As with vectors, we can create and manipulate matrices in R as two-dimensional rectangular arrays of numbers. As data sets are typically in this form, it is worth becoming familiar with how matrices work in R (although most of the time we will use data frames instead).
A matrix is created using the matrix
function, which takes three arguments: the values of the matrix, the number of rows (nrow
), and the number of columns (ncol
):
M <- matrix(c(3:14), nrow = 4, ncol=3)
M
## [,1] [,2] [,3]
## [1,] 3 7 11
## [2,] 4 8 12
## [3,] 5 9 13
## [4,] 6 10 14
By default, R uses the given values to first fill down the first column, and then the second, and so on. If the values are arranged in row order, we can add the byrow=TRUE
optional argument
N <- matrix(c(3:14), nrow = 4, ncol=3, byrow=TRUE)
N
## [,1] [,2] [,3]
## [1,] 3 4 5
## [2,] 6 7 8
## [3,] 9 10 11
## [4,] 12 13 14
R Help: matrix,
Alternatively, we can construct a matrix by ‘binding’ a number of vectors of equal length together.
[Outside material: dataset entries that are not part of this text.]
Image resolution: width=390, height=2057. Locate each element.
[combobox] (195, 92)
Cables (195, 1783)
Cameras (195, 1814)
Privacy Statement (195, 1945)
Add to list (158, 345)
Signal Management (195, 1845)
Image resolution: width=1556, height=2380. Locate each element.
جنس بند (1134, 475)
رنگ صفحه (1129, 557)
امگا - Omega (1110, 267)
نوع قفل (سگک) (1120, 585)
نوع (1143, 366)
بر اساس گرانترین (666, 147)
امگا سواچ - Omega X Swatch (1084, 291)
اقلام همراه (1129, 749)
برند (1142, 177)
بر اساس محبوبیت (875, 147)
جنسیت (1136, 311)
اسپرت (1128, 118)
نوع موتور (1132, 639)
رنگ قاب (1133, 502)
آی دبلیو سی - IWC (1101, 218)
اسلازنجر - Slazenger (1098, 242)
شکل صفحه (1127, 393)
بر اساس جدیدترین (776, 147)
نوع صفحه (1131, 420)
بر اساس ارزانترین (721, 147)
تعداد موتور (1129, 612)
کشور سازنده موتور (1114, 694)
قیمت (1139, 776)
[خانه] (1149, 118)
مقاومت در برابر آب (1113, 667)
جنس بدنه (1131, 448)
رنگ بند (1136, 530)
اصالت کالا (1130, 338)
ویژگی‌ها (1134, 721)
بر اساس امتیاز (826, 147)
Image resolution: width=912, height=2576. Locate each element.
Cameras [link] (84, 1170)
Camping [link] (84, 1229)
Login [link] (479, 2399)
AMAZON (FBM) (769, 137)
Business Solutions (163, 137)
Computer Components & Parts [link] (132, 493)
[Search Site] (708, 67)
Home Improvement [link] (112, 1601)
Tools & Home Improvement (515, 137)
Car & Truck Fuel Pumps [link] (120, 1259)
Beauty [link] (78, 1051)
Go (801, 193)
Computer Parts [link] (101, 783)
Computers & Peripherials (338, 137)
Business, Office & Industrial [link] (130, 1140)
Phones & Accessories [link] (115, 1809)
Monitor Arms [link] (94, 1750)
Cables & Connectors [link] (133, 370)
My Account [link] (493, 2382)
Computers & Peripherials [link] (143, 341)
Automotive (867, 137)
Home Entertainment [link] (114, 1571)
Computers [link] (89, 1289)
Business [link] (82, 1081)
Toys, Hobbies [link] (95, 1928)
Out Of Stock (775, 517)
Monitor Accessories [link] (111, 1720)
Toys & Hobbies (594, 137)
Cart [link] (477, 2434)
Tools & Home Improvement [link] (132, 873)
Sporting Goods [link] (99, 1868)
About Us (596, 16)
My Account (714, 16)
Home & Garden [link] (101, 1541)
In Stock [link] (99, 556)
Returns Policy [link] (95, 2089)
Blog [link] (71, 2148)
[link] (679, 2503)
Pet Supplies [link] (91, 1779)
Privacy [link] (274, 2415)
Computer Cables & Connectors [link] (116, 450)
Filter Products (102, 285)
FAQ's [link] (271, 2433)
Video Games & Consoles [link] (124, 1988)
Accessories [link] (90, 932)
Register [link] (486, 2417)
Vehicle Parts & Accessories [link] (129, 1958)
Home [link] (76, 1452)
If we treat each vector as a column then we use the cbind
function, and if each vector is a row then we use rbind
:
cbind(1:4, 5:8, -2:-5)
## [,1] [,2] [,3]
## [1,] 1 5 -2
## [2,] 2 6 -3
## [3,] 3 7 -4
## [4,] 4 8 -5
rbind(1:4, 5:8, -2:-5)
## [,1] [,2] [,3] [,4]
## [1,] 1 2 3 4
## [2,] 5 6 7 8
## [3,] -2 -3 -4 -5
R Help: cbind, rbind
We can find the dimensions of a particular matrix by passing it to the dim
function:
dim(M)
## [1] 4 3
R Help: dim
We can also assign labels to the columns or rows of a matrix via the colnames
and rownames
functions, assigning the labels as a vector of strings:
colnames(N) <- c('A','B','C')
N
## A B C
## [1,] 3 4 5
## [2,] 6 7 8
## [3,] 9 10 11
## [4,] 12 13 14
We access particular elements of a matrix in a similar way to vectors, however we must now specify the rows and columns of the elements of interest separated by a comma ,
:
M
## [,1] [,2] [,3]
## [1,] 3 7 11
## [2,] 4 8 12
## [3,] 5 9 13
## [4,] 6 10 14
M[3,2] ## get the element in the 3rd row, 2nd column
## [1] 9
If we want to extract all the rows in a particular column (or vice versa), then we omit the row number:
M[1,] ## get the entire first row
## [1] 3 7 11
M[,2:3] ## get the second and third columns
## [,1] [,2]
## [1,] 7 11
## [2,] 8 12
## [3,] 9 13
## [4,] 10 14
We can also use logical comparisons to select rows (or columns) depending on their values
M[M[,1]<=5,] ## take all rows where the entry in the first column is <= 5
## [,1] [,2] [,3]
## [1,] 3 7 11
## [2,] 4 8 12
## [3,] 5 9 13
Matrices behave in the same way as vectors when it comes to basic arithmetic with constants and other matrices:
A <- matrix(c(3, 9, -1, 4),nrow=2)
A
## [,1] [,2]
## [1,] 3 -1
## [2,] 9 4
B <- matrix(c(5, 2, 0, 9), nrow=2)
B
## [,1] [,2]
## [1,] 5 0
## [2,] 2 9
A*2
## [,1] [,2]
## [1,] 6 -2
## [2,] 18 8
B+1
## [,1] [,2]
## [1,] 6 1
## [2,] 3 10
A-B
## [,1] [,2]
## [1,] -2 -1
## [2,] 7 -5
However, multiplication of two matrices using *
does not perform multiplication: it performs an arithmetic multiplication of each of the elements
A*B
## [,1] [,2]
## [1,] 15 0
## [2,] 18 36
To perform matrix multiplication of two matrices and not element-wise multiplication, we must use the special operator %*%
:
A%*%B
## [,1] [,2]
## [1,] 13 -9
## [2,] 53 36
Note the difference to A*B
computed above.
R also provides a range of functions to support linear algebra with matrices:
t
finds the transpose of a matrixsolve
finds the inverse of a matrixeigen
finds the eigen-decomposition of a matrixdiag
, upper.tri
, lower.tri
provide functions to produce diagonal, upper triangular and lower triangular matricesWhile matrices are useful, they require all elements of the matrix to be of the same type. While appropriate for linear algebra, this is less appropriate when considering a data of data where we may have numerical (continuous) data for some variables, and discrete data for others. To deal with this, we shall use a data frame which is a two-dimensional table of data (like a matrix) where each column contains values of one variable, and each row contains one set of values from each observation. Each column is labelled with a variable name, and the values within each column must be of the same type but the types of data held in each column can differ according to the type of variable it represents.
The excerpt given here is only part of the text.